## Your objective:
Retype every record exactly. Skip the images.

## Excerpted data:
----------
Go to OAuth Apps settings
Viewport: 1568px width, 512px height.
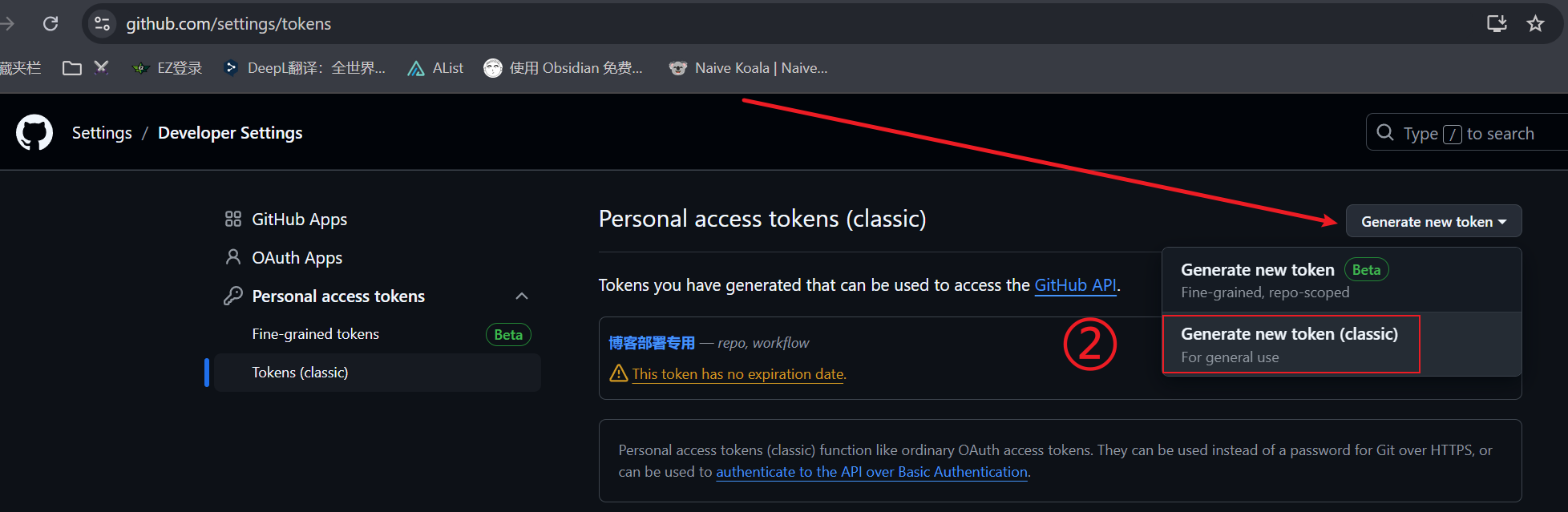[x=297, y=258]
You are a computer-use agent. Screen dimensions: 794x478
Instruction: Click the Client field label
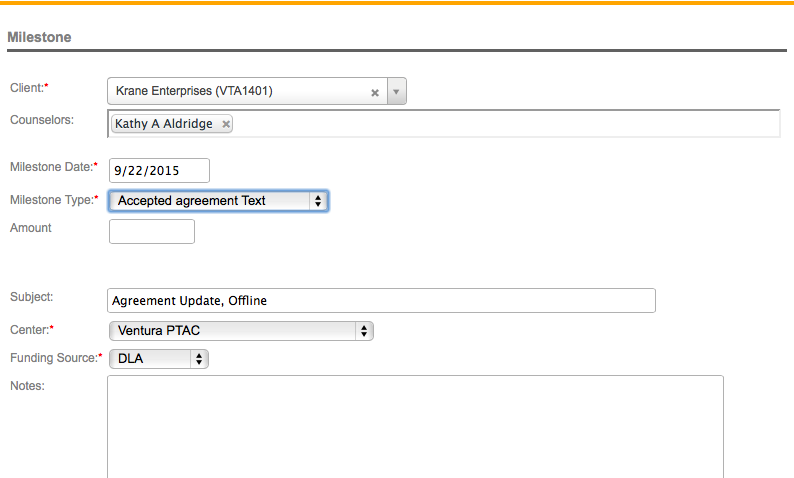27,88

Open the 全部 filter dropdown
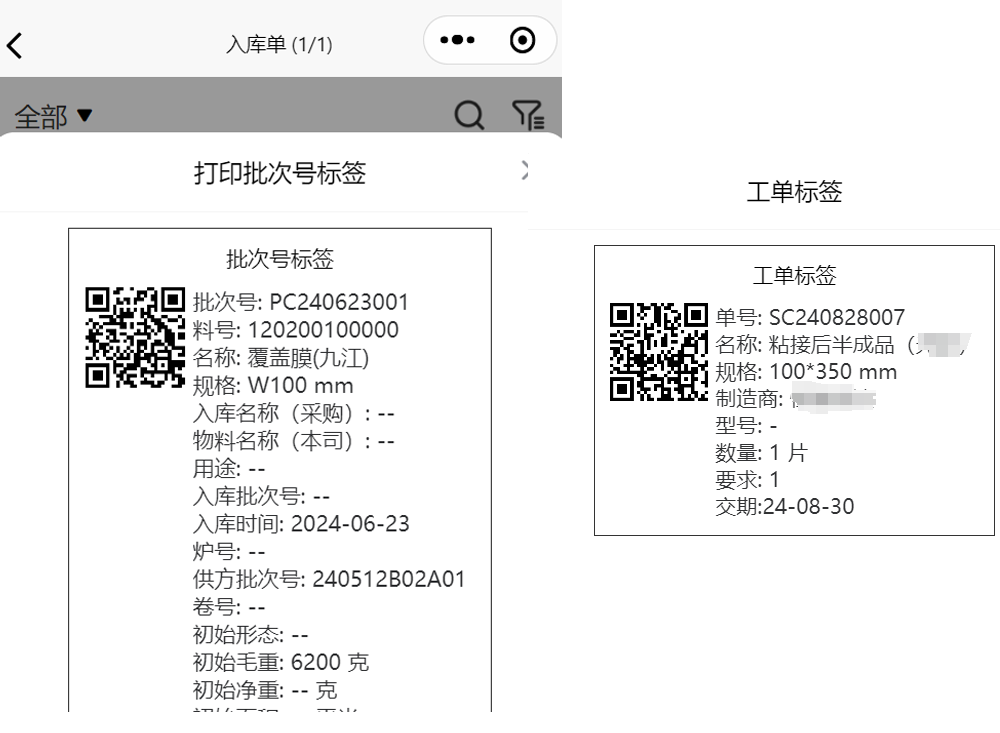50,116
----------
## Written answer:
Go to OAuth Apps settings
Viewport: 1568px width, 512px height.
[x=297, y=258]
You are a computer-use agent. Screen dimensions: 794x478
Instruction: Click the Client field label
27,88

Open the 全部 filter dropdown
50,116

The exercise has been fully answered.